:: Supplied passage
## Web Scraping

* We can import the datas that are locally. But what if our data is online?
* Web Scraping is a process of finding and extracting data from internet within short time.

#### Why Scraping web?

* Price comparison
* Academic Research
* Gather hotel restaurant reviews and ratings from sites like Trip advisor 
* Use sites like booking.com & Hotels.com to scrape hotel room price and information.
* When we need more data for our Machine Learning Algorithms

#### Tools and libraries 

* BeautifulSoup
* Scrapy
* Selenium
* Splinter

#### Steps in scraping

* First step is go to our desired site by making HTTP request and download the response we got.
* Once we get response, we need to parse HTML data into useful text using Beautiful Soup library
* After we extracted our data, we can store it in list, dictionaries or dataframes etc.

## 1. Use Splinter and/or Beautiful Soup to scrape mercadolibre.com.mx or soundcloud.com or tripadvisor.com. You must programmatically click a link from the front page to go to another page of interest to you and then select at least 5 items from that page. The 5 items must be stored in a data structure that makes sense (dictionary, list, etc).

In [1]:
# we are using requests library to send requests to web and catch their response
import requests
# using Beautiful Soup library to parse HTML data into useful data
from bs4 import BeautifulSoup
# since we need to click a link programmatically, I am using splinter tool
from splinter import Browser
from webdriver_manager.chrome import ChromeDriverManager
import time

In [11]:
# specifying path
executable_path = {'executable_path':ChromeDriverManager().install()} # every time we need to install to open chrome browser
# creating an object to Browser
browser = Browser('chrome',**executable_path,headless=False)



Current google-chrome version is 98.0.4758
Get LATEST chromedriver version for 98.0.4758 google-chrome
Trying to download new driver from https://chromedriver.storage.googleapis.com/98.0.4758.102/chromedriver_win32.zip
Driver has been saved in cache [C:\Users\Codergirl\.wdm\drivers\chromedriver\win32\98.0.4758.102]


In [37]:
url = 'https://soundcloud.com/'
# we are asking our chrome browser to open our given url 
browser.visit(url)
# using beautiful soup to parse HTML data
soup = BeautifulSoup(browser.html,'html.parser')
# Now soundcloud page opened in chrome
# To go to another page from front page, I have to click explore trending playlists. From HTML code, I have found an
# attribute called "/home" to go to next page.
::::
:: Dataset rows
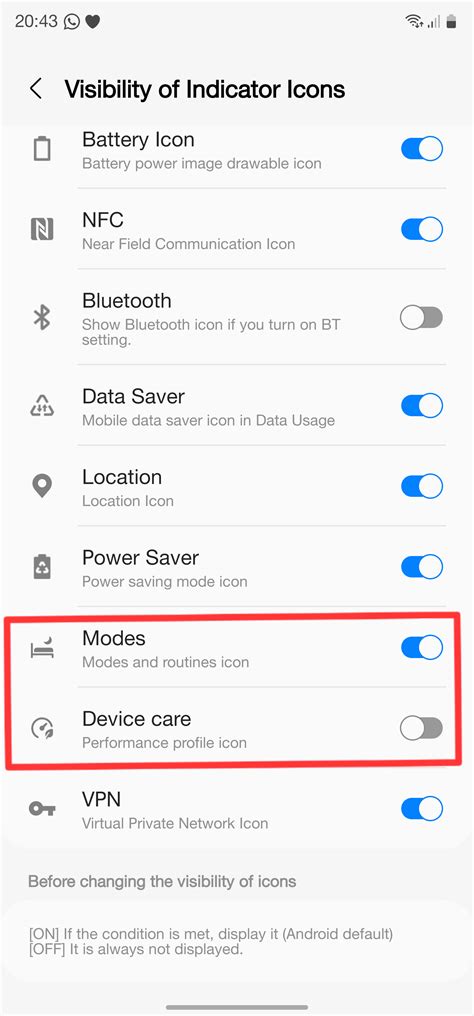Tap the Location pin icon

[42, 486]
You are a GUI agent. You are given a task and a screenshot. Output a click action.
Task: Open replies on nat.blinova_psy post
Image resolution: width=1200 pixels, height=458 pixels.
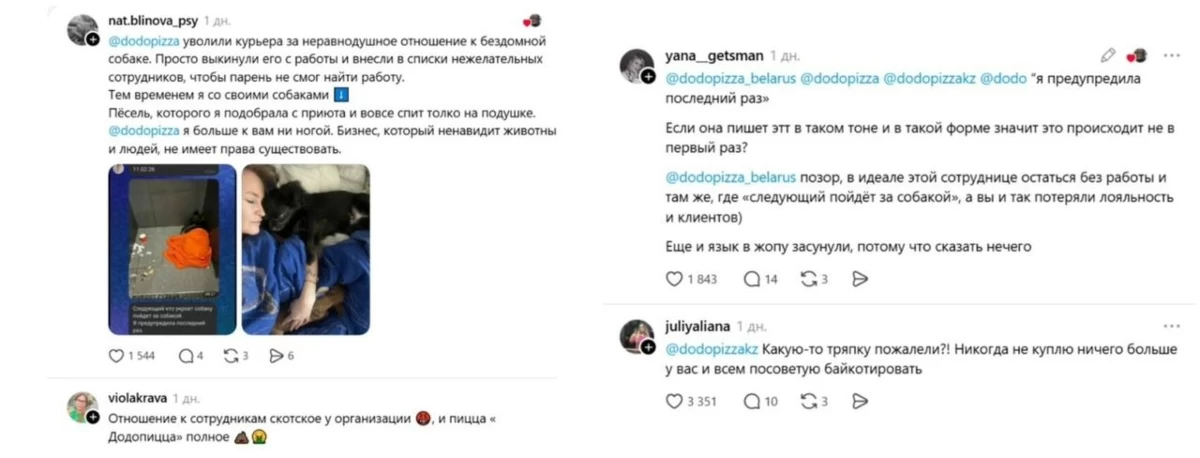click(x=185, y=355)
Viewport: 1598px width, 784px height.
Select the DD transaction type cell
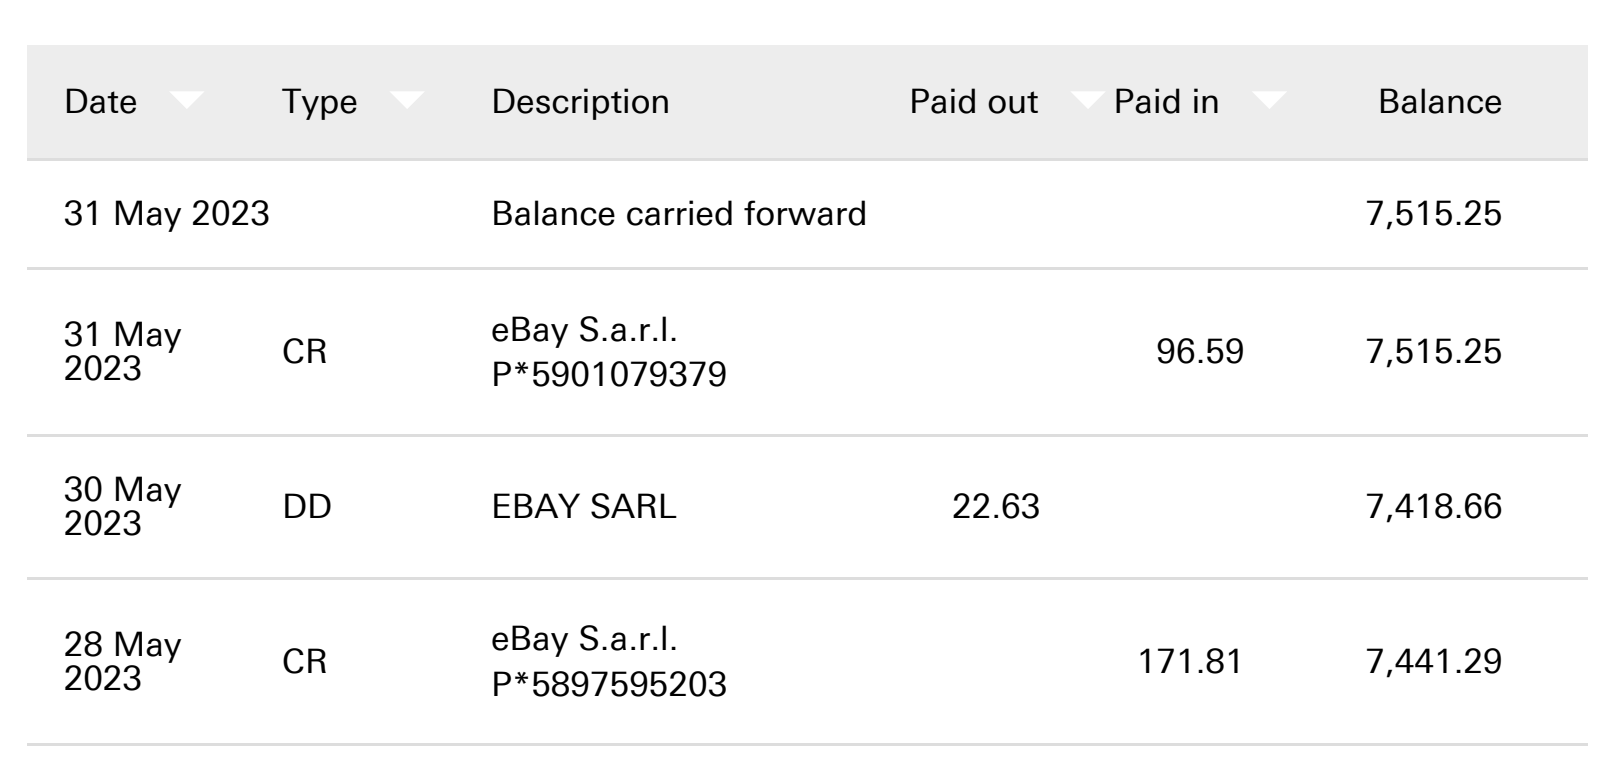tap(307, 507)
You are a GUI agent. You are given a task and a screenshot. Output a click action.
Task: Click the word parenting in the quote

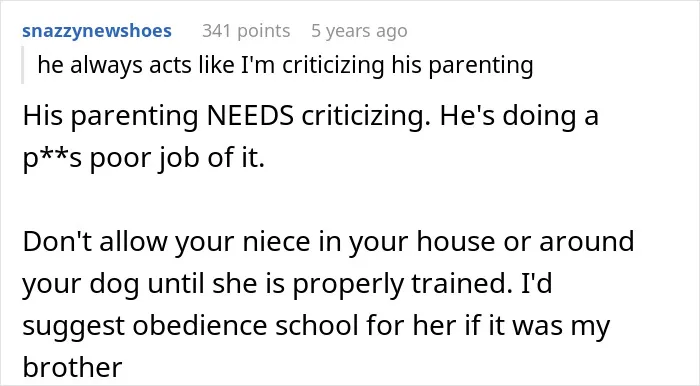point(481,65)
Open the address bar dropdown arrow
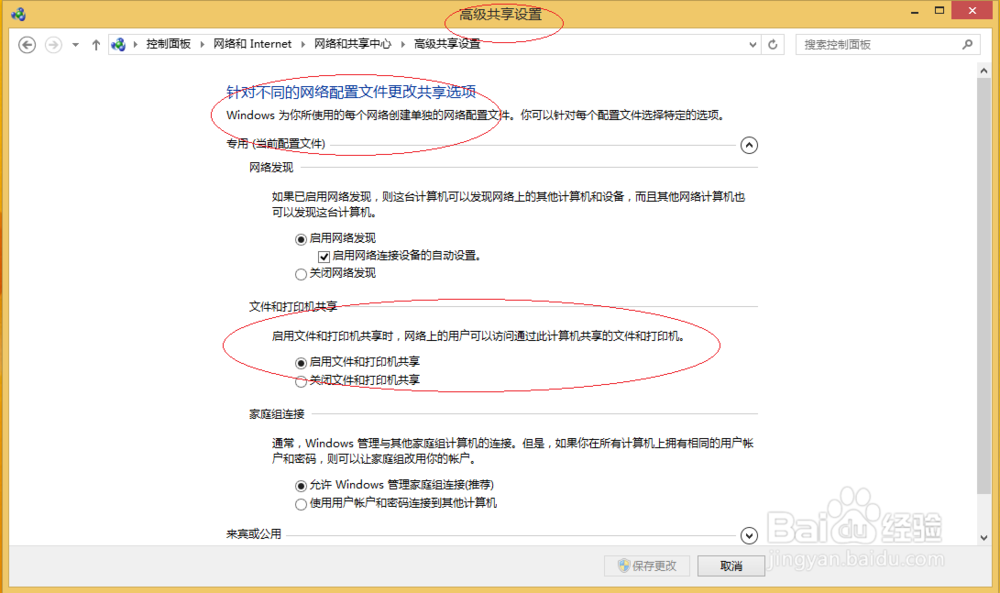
::::
◆ Jobs ◆
A: Rewrite the web scraping notes starting with "# Now soundcloud" and going on through "to next page.", replacing "front page" with "home page".
B: List every tool or library named under the "Tools and libraries" heading in the web scraping notes.

◆ Solutions to the problems ◆
A:
# Now soundcloud page opened in chrome
# To go to another page from home page, I have to click explore trending playlists. From HTML code, I have found an
# attribute called "/home" to go to next page.

B:
BeautifulSoup
Scrapy
Selenium
Splinter